For any picture in the lines below, please leave it out and copy the rest exactly.

=== Records supplied ===

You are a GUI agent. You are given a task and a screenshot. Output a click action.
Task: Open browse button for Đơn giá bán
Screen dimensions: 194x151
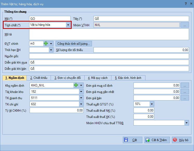185,98
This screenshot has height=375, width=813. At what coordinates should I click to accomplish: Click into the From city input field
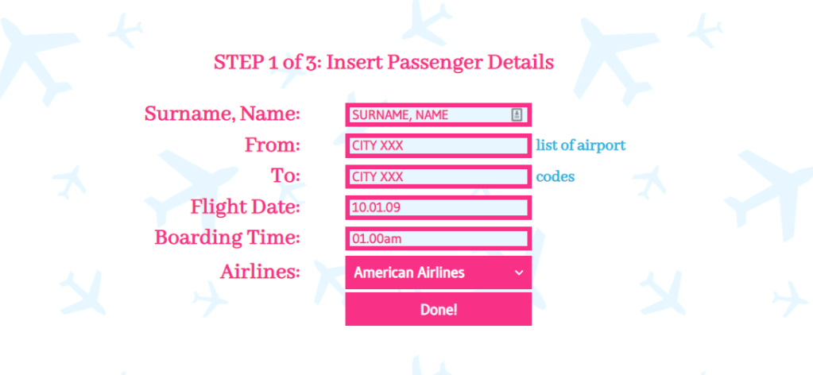click(x=438, y=146)
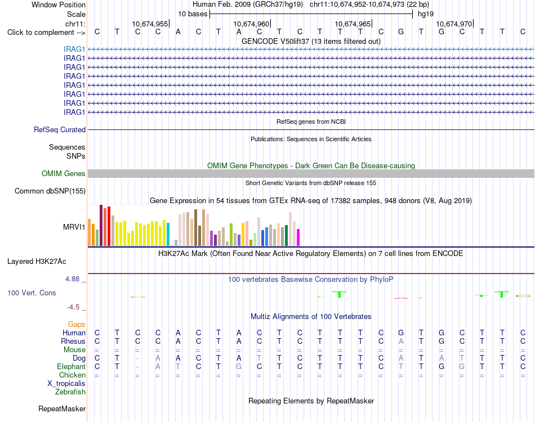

===

### Output of the exercise
You are a GUI agent. You are given a task and a screenshot. Output a click action.
Task: Open browse button for Đơn giá bán
Screen dimensions: 194x151
185,98
This screenshot has height=375, width=813. At what coordinates should I click to accomplish: Click into the From city input field
click(x=438, y=146)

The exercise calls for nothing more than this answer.